L’Europa ha preso coscienza di queste verità. L’Unione Europea è stata concepita come una federazione di stati per il benessere, generando una civiltà senza precedenti. Tuttavia, la guerra ha dimostrato che, per resistere con successo, sono necessari non solo valori morali, ma anche una forza militare, capacità istituzionali efficaci e avanzate tecnologie industriali. Mentre l’Europa si è schierata a fianco dell’Ucraina, una mancanza di auto-riforma mette a rischio il suo ruolo nello scacchiere globale.

Un campione di questa dinamica è rappresentato dagli Stati Uniti, attualmente focalizzati sulla competizione con la Cina e sugli equilibri nelle Americhe e nel mondo islamico. L’ex presidente Trump ha descritto la guerra in Ucraina come un’opportunità per la Cina, etichettando l’Europa come una realtà in declino. Sebbene questo non segni la fine dell’alleanza occidentale, solleva interrogativi su una necessaria revisione dei rapporti di forza militari, energetici, tecnologici e ideologici.

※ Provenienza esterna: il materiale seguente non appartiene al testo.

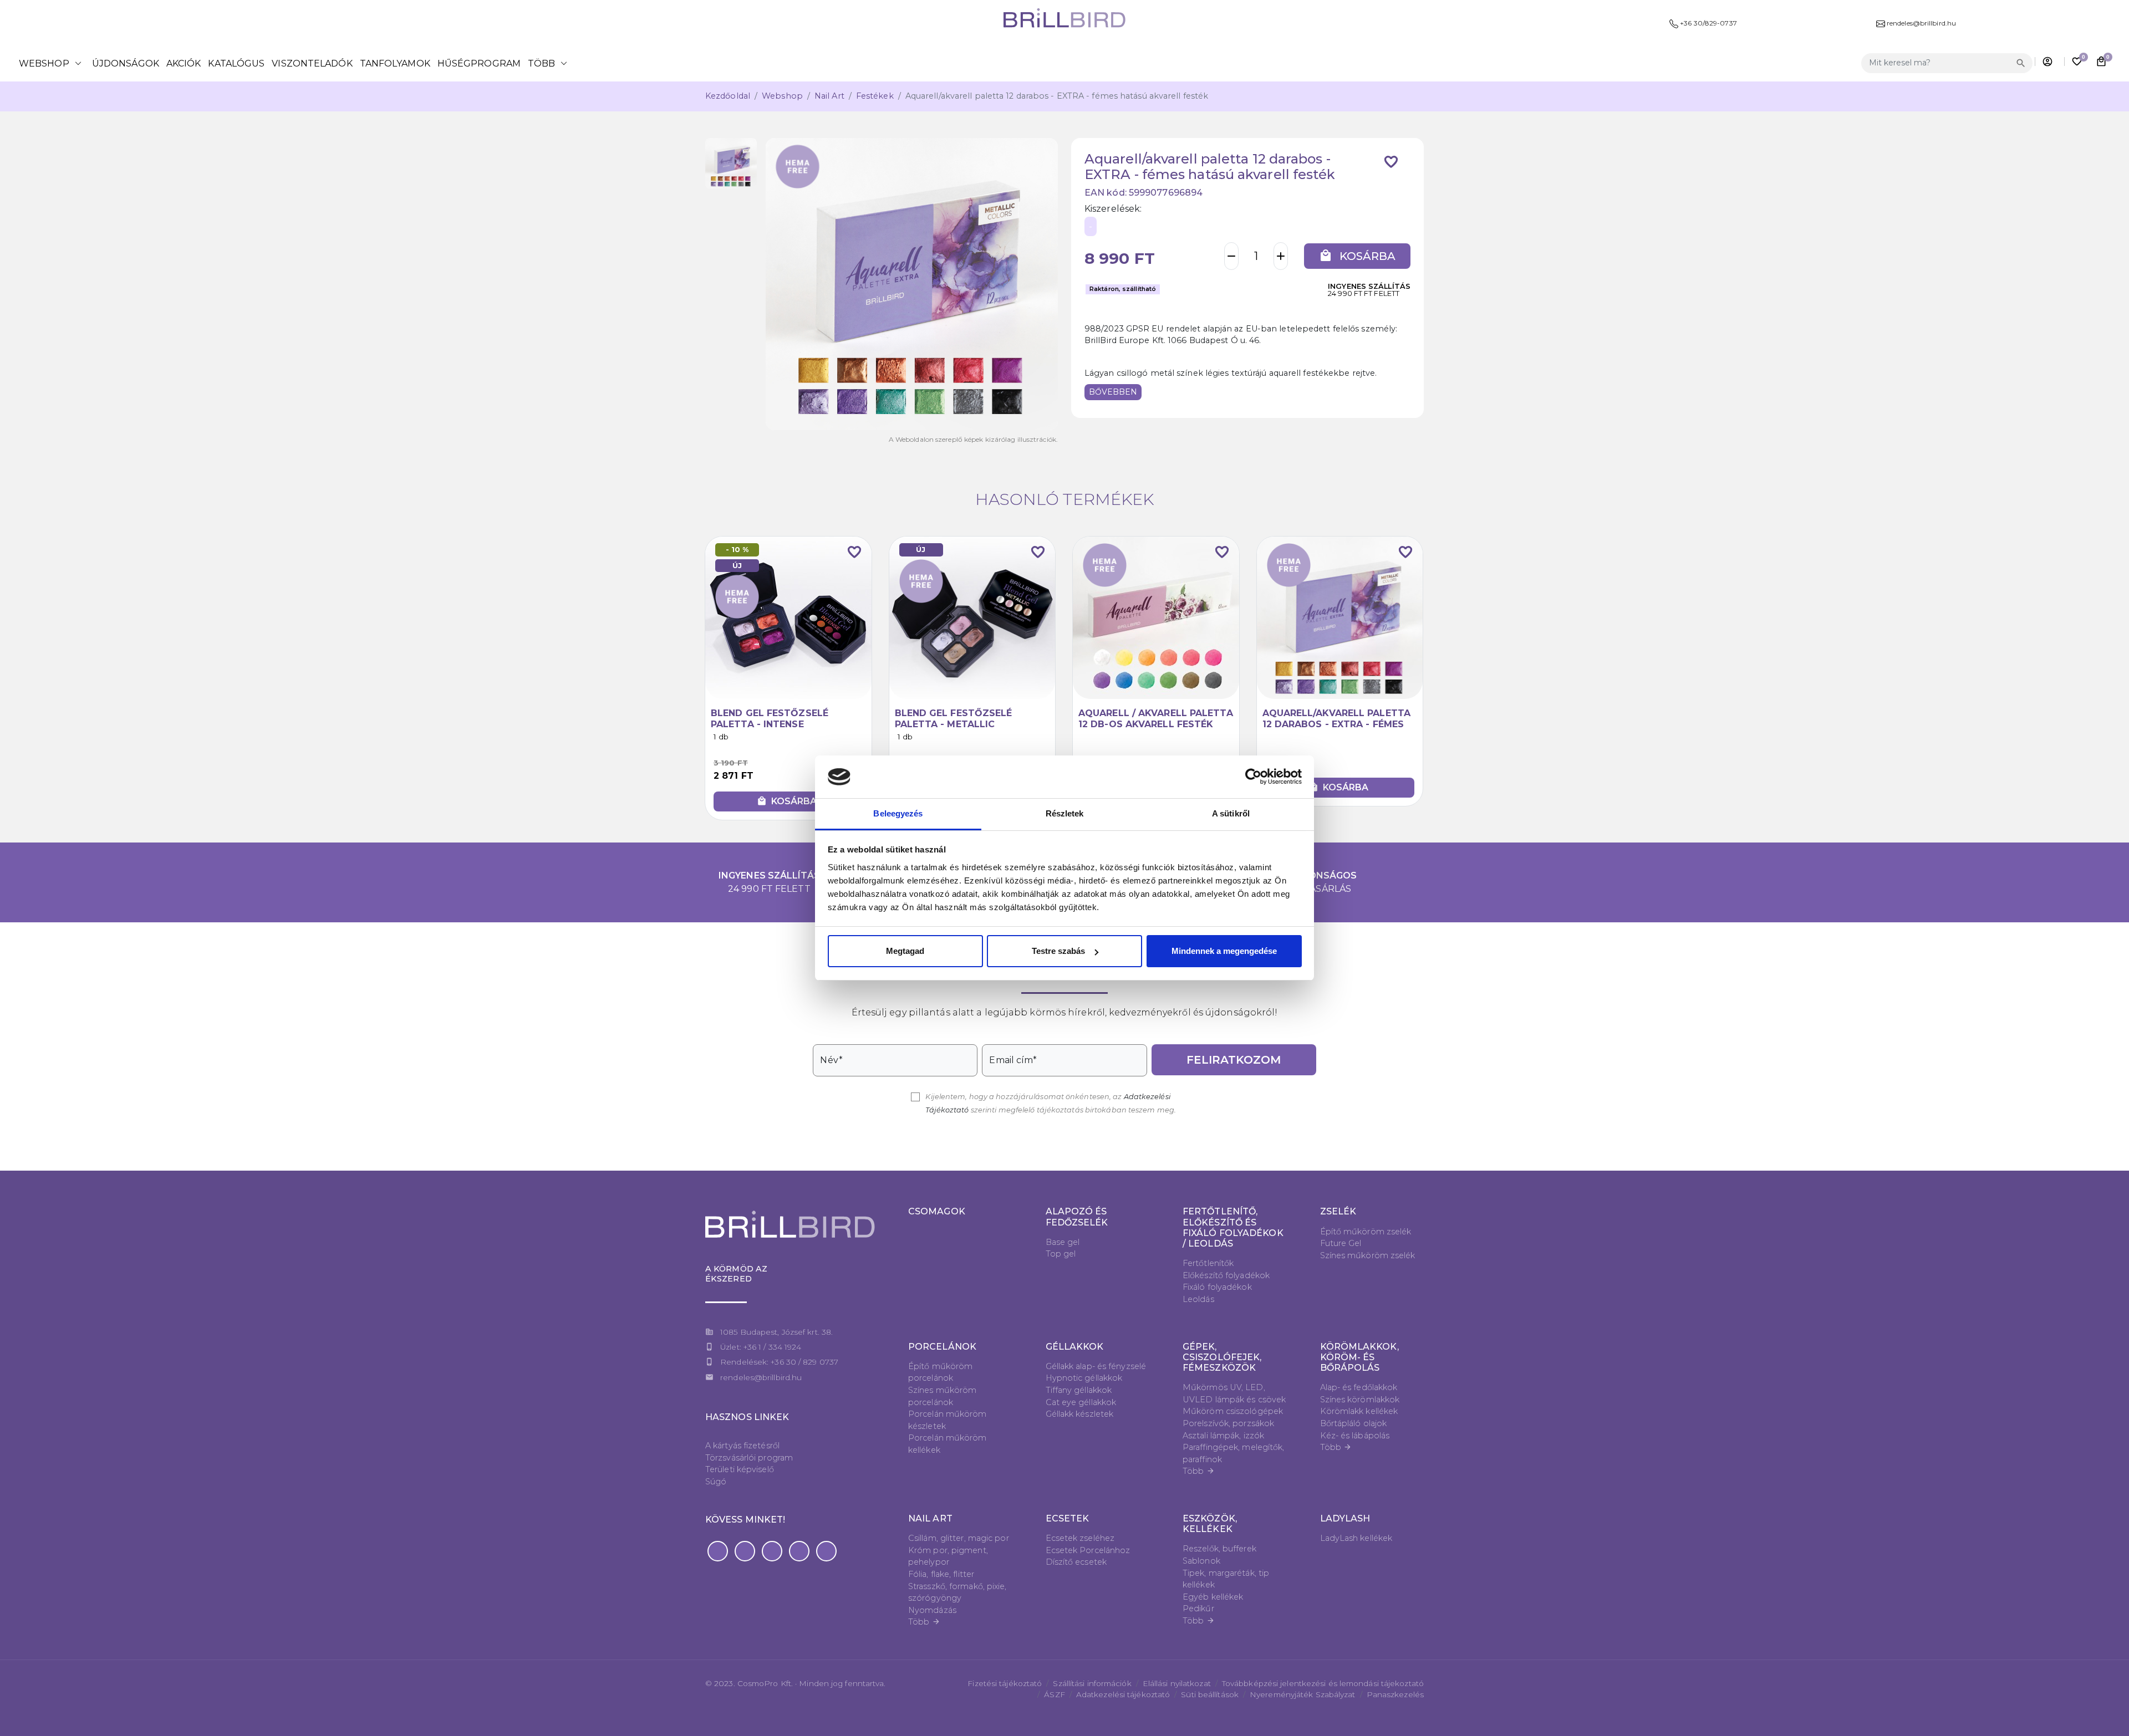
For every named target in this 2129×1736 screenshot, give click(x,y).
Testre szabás (1058, 951)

Le autocrazie, al contrario, mostrano segnali di debolezza. Nonostante Putin abbia militarizzato il proprio paese, l’impasse ucraina ha ridotto il suo ruolo a livello mondiale. I regimi alleati, privi della protezione russa, hanno avviato negoziati con gli Stati Uniti (come in Siria e Venezuela) o hanno intrapreso strade repressive (come in Iran) e autarchiche (Cuba). Le autocrazie non sono scomparse, ma la loro prosperità dipende dalla disponibilità e determinazione dei loro avversari.

La Cina, pur essendo un attore sullo sfondo, si è servita della pandemia e della guerra per consolidare il controllo repressivo su Hong Kong e altre regioni. Tuttavia, il suo sostegno a Putin non ha alterato l’equilibrio della guerra, evidenziando limiti e vulnerabilità cinesi nella sfida intrapresa.

L’attuale conflitto ha messo in evidenza che, se satelliti e intelligenza artificiale rappresentano le nuove frontiere del potere militare, le narrazioni e la comunicazione sono essenziali per legittimare il potere stesso. Le autocrazie russe, cinesi e islamiche hanno investito significativamente nella disinformazione per influenzare il mondo libero. Mentre le democrazie continuano a resistere, non hanno ancora sviluppato una controffensiva altrettanto efficace.

Questi eventi chiamano in causa il tema della democrazia e dell’Europa. Gli ucraini hanno difeso la loro democrazia; oggi, i democratici venezuelani, iraniani, cubani e hongkonghesi rappresentano una minaccia per ogni autocrate e per il dibattito pubblico europeo. Questi esempi dimostrano che chi ha compreso i valori della democrazia liberale, frutto delle esperienze più nobili dell’Occidente contemporaneo, non desidera più perderli. La lezione finale dall’Ucraina è chiara: democrazia e liberalismo possono prevalere e sopravvivere solo se si è pronti a lottare e combattere per essi.

1 Comment

  1. Non riesco a credere che dopo quattro anni di guerra ci siano ancora persone che non comprendono l’importanza della democrazia! È un tema che ci tocca da vicino, specialmente ora che in Italia ci sono tanti dibattiti su come proteggere i nostri valori. Non possiamo permettere che l’autocrazia prenda piede, dobbiamo restare uniti e combattere per la libertà e i diritti.